Data provided section start
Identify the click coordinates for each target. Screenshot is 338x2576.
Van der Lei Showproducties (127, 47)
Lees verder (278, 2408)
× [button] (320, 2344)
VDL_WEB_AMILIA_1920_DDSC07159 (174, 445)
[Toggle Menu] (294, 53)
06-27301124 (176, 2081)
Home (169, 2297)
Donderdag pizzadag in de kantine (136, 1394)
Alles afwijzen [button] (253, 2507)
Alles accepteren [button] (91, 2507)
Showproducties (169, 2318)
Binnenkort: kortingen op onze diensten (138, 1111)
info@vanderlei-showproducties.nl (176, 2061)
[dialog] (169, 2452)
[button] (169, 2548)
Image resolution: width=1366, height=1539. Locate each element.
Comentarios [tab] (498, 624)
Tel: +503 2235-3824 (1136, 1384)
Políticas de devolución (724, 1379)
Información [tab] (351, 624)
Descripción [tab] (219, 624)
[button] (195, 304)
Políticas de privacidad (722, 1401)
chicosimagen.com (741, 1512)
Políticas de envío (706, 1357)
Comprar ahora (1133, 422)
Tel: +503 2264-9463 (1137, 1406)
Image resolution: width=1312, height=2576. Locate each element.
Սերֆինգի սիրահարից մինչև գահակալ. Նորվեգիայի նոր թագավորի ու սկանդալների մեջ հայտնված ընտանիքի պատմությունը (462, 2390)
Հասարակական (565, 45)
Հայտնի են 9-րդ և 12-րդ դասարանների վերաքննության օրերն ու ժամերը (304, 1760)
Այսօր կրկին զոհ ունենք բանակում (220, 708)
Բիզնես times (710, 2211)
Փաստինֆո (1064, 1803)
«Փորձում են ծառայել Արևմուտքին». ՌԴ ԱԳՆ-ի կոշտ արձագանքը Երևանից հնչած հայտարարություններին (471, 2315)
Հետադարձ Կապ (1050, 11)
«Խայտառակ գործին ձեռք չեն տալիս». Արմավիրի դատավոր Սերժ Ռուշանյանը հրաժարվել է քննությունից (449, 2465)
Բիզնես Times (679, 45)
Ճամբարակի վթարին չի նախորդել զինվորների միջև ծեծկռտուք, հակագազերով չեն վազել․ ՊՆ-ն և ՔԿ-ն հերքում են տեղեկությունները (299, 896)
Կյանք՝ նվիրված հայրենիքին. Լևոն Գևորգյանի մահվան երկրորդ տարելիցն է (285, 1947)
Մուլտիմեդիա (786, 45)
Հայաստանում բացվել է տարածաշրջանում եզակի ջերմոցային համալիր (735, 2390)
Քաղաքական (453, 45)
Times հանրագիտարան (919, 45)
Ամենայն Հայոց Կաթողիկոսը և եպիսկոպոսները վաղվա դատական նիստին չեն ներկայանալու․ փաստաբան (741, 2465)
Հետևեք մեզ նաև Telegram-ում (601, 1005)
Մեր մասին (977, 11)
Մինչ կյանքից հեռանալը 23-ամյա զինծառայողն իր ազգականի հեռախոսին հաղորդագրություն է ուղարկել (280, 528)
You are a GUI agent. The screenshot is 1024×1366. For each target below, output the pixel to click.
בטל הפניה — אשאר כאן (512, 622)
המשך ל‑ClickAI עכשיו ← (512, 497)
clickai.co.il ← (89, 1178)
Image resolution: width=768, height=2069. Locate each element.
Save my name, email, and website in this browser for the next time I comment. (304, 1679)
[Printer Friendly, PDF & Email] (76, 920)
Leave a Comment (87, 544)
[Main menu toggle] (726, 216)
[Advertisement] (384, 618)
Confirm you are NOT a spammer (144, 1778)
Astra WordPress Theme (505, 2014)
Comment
Data provided section end
→ What is being asked:
Starting at the line that contains "քննությունից (449, 2465)", output each remaining line of the listing, the last line included, exactly as it appears.

→ Solution:
«Խայտառակ գործին ձեռք չեն տալիս». Արմավիրի դատավոր Սերժ Ռուշանյանը հրաժարվել է քննությունից (449, 2465)
Բիզնես Times (679, 45)
Ճամբարակի վթարին չի նախորդել զինվորների միջև ծեծկռտուք, հակագազերով չեն վազել․ ՊՆ-ն և ՔԿ-ն հերքում են տեղեկությունները (299, 896)
Կյանք՝ նվիրված հայրենիքին. Լևոն Գևորգյանի մահվան երկրորդ տարելիցն է (285, 1947)
Մուլտիմեդիա (786, 45)
Հայաստանում բացվել է տարածաշրջանում եզակի ջերմոցային համալիր (735, 2390)
Քաղաքական (453, 45)
Times հանրագիտարան (919, 45)
Ամենայն Հայոց Կաթողիկոսը և եպիսկոպոսները վաղվա դատական նիստին չեն ներկայանալու․ փաստաբան (741, 2465)
Հետևեք մեզ նաև Telegram-ում (601, 1005)
Մեր մասին (977, 11)
Մինչ կյանքից հեռանալը 23-ամյա զինծառայողն իր ազգականի հեռախոսին հաղորդագրություն է ուղարկել (280, 528)
You are a GUI agent. The screenshot is 1024×1366. For each target below, output the pixel to click.
בטל הפניה — אשאר כאן (512, 622)
המשך ל‑ClickAI עכשיו ← (512, 497)
clickai.co.il ← (89, 1178)
Image resolution: width=768, height=2069. Locate each element.
Save my name, email, and website in this browser for the next time I comment. (304, 1679)
[Printer Friendly, PDF & Email] (76, 920)
Leave a Comment (87, 544)
[Main menu toggle] (726, 216)
[Advertisement] (384, 618)
Confirm you are NOT a spammer (144, 1778)
Astra WordPress Theme (505, 2014)
Comment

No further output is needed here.